Les actionnaires ordinaires du fabricant de jouets montréalais Mega Brands ont perdu pratiquement toutes leurs billes depuis 2006. Mais après une restructuration, la rémunération des deux principaux dirigeants a gonflé de 60%, dépassant un million de dollars chacun en 2010.

À l'assemblée annuelle, jeudi, les dirigeants ont reçu des applaudissements et une bonification de leur rémunération future, incluant un parachute doré de 11 millions, alors qu'ils avaient été accusés, la veille, d'un délit d'initié qui pourrait leur valoir une pénalité record de 6,5 millions.

Rien ne semble pouvoir freiner l'ascension du salaire des dirigeants qui a grimpé de 22% en 2010 dans les 50 plus grandes sociétés québécoises, dévoilait cette semaine le journal Les Affaires.

Même la crise du crédit n'a pas mis fin aux excès. En 2009, au plus fort de la récession, les 100 patrons canadiens les mieux payés ont gagné 6,6 millions de dollars, selon le Centre canadien de politiques alternatives (CCPA). Le contraste est frappant par rapport au Canadien moyen qui a gagné 42 990$.

Il aurait donc suffit à ces patrons de travailler jusqu'au 3 janvier, à 14h30 précisément, pour empocher le salaire annuel du travailleur moyen!

Pourtant, la rémunération stratosphérique des dirigeants d'entreprises est un phénomène assez récent. En 1995, les 50 patrons canadiens les mieux payés gagnaient 85 fois les revenus du travailleur moyen. En 2009, leur rémunération avait explosé à 212 fois le revenu moyen, selon le CCPA.

«Jadis, l'éthique précédait les lois. Spontanément, les gens se disaient : ce n'est pas vrai que je vaux 200 fois ce que valent mes employés. C'était instinctivement inadmissible. Aujourd'hui, on se dit : c'est légal, donc je le fais», expose Claude Béland, président du Mouvement d'éducation et de défense des actionnaires (Médac) et ancien président du Mouvement Desjardins.

Le Médac a souvent fait des propositions pour ramener sur terre les salaires des dirigeants. Mais elles sont rejetées par les gros actionnaires, même par les caisses de retraite qui gèrent les avoirs de travailleurs de la classe moyenne.

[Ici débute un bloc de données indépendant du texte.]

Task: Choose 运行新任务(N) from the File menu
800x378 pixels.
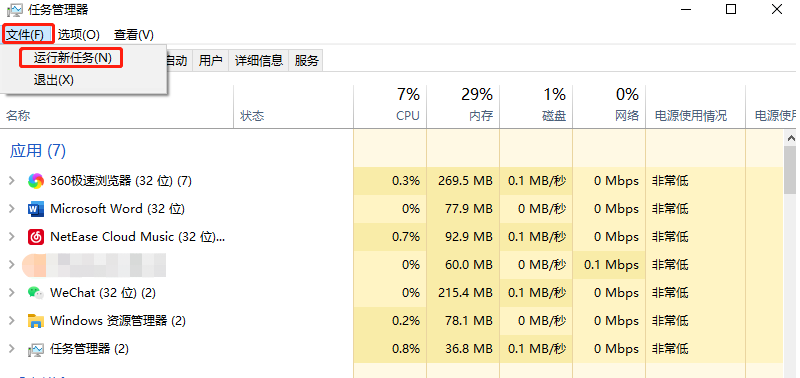Action: (72, 58)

«Elles sont prises dans l'engrenage. Il faut que les gens se réveillent. Le libre marché, c'est une blague. Aujourd'hui, le marché est contrôlé par les grandes banques, les grands gestionnaires de fonds, c'est clair. Ici, en Amérique, nous sommes sous la dictature du capital. Un jour, ça risque d'éclater», dit M. Béland.

Pire que les années 20

Désormais, les revenus de l'élite sont encore plus faramineux que durant les années folles, avant le krach de 1929, indique le CCPA.

Au Canada, le 1% de mieux nantis (les 246 000 privilégiés qui gagnaient plus de 169 000$ en 2007) ont touché 14% des revenus totaux du pays. C'est deux fois plus que dans les années 70.

Quant à la crème de l'élite, (les 2500 personnes gagnant plus de 1,8 million formant 0,01% de la population), elle a obtenu 2,5% de l'ensemble des revenus réalisés au pays. Du jamais vu. Il s'agit d'une proportion cinq fois plus élevée que durant les Trente Glorieuses (1945-1973), la période d'Après-guerre où la classe moyenne était à son apogée.

Les choses ont basculé lorsque les Américains ont largué les accords de Bretton Woods dans les années 70, considère M. Béland. «Par la suite, les taux de change flottants ont créé une spéculation sur la monnaie et des crises financières à tous les six ou sept ans», dit-il.

Et depuis, la classe moyenne perd du terrain. Plus de la moitié (52%) des familles canadiennes en faisaient partie en 1989. Quinze ans plus tard, cette proportion avait fondu à 47%, selon Statistique Canada.